The Maccoa Duck (Oxyura maccoa) faces a series of threats. As it feeds mainly on bottom-dwelling invertebrates that are increasingly contaminated by pollutants, the species is more vulnerable to pollution than other types of duck. Scientists recorded levels of pesticides. Drainage of wetlands for agriculture is destroying its natural habitat. Deforestation causes wetlands to disappear as rapid changes in water levels can disrupt breeding and feeding conditions. Also, drowning in gill nets takes a heavy toll.
A rapid population decline and extirpation in some countries such as Kenya have led to the species’ status being revised from Near Threatened to Vulnerable. The total population is now estimated to amount to 7,300-8,500 individuals.
Urgent and extensive action is required to restore its populations. The AEWA International Single Species Action Plan for the Conservation of the Maccoa Duck proposes a series of conservation activities still to be implemented.
Shrinking food resources and oil pollution are the main threats to the survival of the Black-legged Kittiwake (Rissa tridactyla), while climate change, bycatch in longline fisheries, collision with offshore windfarms and hunting in the Faroe Islands and in Greenland are also affecting the species. A 40 per cent decline since the 1970s has justified its uplisting to Vulnerable on the Red List. The global population is estimated to number 14,600,000-15,700,000.
Seabirds are amongst the world’s most threatened group of birds. The Cape Gannet and the African Oystercatcher are included in the AEWA Multi-species Action Plan for the Conservation of Benguela Current Upwelling System Coastal Seabirds adopted in 2015.

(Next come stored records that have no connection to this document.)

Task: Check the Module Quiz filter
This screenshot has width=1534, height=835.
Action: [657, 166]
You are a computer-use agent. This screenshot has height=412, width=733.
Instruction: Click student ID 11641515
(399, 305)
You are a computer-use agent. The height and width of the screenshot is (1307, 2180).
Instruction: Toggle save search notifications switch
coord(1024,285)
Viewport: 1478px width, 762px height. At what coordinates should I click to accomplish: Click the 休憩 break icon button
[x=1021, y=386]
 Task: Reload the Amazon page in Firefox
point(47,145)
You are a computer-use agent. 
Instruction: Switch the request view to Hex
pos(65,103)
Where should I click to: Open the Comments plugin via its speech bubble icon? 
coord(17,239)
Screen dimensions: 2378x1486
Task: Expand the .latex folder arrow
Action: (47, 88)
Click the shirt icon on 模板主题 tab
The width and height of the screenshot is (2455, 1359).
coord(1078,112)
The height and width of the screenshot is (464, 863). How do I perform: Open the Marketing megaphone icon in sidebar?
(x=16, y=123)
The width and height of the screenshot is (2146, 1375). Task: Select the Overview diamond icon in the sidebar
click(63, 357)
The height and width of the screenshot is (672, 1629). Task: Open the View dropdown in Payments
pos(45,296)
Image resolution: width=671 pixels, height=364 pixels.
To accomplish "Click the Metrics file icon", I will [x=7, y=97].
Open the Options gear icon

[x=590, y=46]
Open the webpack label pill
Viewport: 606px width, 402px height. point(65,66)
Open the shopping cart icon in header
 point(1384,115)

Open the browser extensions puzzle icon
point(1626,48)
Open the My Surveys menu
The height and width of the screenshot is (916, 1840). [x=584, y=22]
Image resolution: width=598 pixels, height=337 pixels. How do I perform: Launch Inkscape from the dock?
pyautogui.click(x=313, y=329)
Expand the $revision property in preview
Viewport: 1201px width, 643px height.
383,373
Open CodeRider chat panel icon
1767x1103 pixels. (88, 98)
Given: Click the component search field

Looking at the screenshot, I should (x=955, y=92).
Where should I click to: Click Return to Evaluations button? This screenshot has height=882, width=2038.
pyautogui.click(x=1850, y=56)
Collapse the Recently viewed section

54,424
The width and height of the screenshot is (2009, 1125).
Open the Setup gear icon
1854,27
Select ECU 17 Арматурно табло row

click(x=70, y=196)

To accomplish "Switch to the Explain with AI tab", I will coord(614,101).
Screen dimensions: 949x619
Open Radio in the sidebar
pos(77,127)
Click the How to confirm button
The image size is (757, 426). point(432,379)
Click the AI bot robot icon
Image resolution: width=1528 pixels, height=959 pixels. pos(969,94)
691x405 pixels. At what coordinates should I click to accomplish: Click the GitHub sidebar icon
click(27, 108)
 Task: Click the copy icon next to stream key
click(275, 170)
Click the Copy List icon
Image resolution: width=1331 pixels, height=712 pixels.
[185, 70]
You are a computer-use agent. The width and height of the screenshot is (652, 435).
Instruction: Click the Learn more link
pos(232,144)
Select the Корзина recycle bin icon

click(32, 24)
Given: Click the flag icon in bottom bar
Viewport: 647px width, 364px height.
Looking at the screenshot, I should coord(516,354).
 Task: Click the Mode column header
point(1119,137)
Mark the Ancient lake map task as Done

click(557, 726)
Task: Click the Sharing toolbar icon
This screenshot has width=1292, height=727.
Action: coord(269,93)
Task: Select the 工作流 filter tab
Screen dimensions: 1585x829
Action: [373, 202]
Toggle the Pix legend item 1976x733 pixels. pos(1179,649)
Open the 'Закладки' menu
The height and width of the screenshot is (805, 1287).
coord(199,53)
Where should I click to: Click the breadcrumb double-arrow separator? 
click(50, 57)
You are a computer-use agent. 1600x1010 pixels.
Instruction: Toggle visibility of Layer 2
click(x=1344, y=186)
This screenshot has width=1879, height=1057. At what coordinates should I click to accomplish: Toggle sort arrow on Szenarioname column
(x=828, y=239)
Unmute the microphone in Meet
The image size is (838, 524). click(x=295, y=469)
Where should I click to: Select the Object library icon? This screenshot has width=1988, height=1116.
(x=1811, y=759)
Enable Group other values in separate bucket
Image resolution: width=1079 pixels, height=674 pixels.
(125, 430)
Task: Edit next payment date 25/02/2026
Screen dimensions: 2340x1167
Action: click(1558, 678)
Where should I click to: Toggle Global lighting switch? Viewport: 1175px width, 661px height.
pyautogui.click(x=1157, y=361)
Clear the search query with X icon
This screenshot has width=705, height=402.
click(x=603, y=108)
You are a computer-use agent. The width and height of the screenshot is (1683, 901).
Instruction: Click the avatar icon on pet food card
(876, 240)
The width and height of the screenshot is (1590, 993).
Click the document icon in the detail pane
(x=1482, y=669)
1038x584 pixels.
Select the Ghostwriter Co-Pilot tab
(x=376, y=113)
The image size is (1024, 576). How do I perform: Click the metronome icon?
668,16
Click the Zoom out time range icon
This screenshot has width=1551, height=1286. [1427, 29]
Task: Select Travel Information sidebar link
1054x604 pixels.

Once abundant, the Cape Gannet (Morus capensis) is now classified as Endangered. Shortage of food due to overfishing of sardines in Namibian waters has seriously affected adult seabirds and slowed down chicks’ growth. Purse-seine fisheries in South Africa have further reduced pelagic fish as a source of prey. Bycatch in fisheries is being addressed by the Multi-species Action Plan. Since the 1950s the global population of this large seabird has more than halved. The most recent population estimate amounts to 246,000 individuals.
But there is good news too. Conservation activities for the African Oystercatcher (Haematopus moquini) have proved to be successful. Scientists estimate that the population almost doubled between 1980 and the early 2000s. This is the result of improved habitat management on near-shore islands. To reduce disturbance from people on the beaches, disturbance-free areas need to be further created. Measures to prevent natural predators from destroying nests have been proposed. There are currently about 4,450 mature individuals. The species has been moved from Near Threatened to Least Concern on the IUCN Red List.
Illegal killing, nest predation, disturbance from tourists and fishers, wetland alteration and destruction, water pollution, collision with overhead power-lines and overfishing continue to threaten the Dalmatian Pelican (Pelecanus crispus). Nevertheless, conservation measures have resulted in a population increase in Europe, particularly in Greece. But also in other countries, numbers of the world's largest freshwater bird have increased thanks to conservation actions. The population is believed to have increased over the past three generations totaling 10,000 -13,900 individuals. Therefore, it has been downlisted from Vulnerable to Near Threatened. However, large declines may occur if conservation actions are discontinued in south-east Europe. An International Single Species Action Plan is being developed. The global plan under the frameworks of CMS, AEWA, EU and the East Asian-Australasian Flyway Partnership will cover all the three populations of the species in the world. It will be presented for adoption at the 7th Session of the Meeting of the Parties to AEWA in December 2018.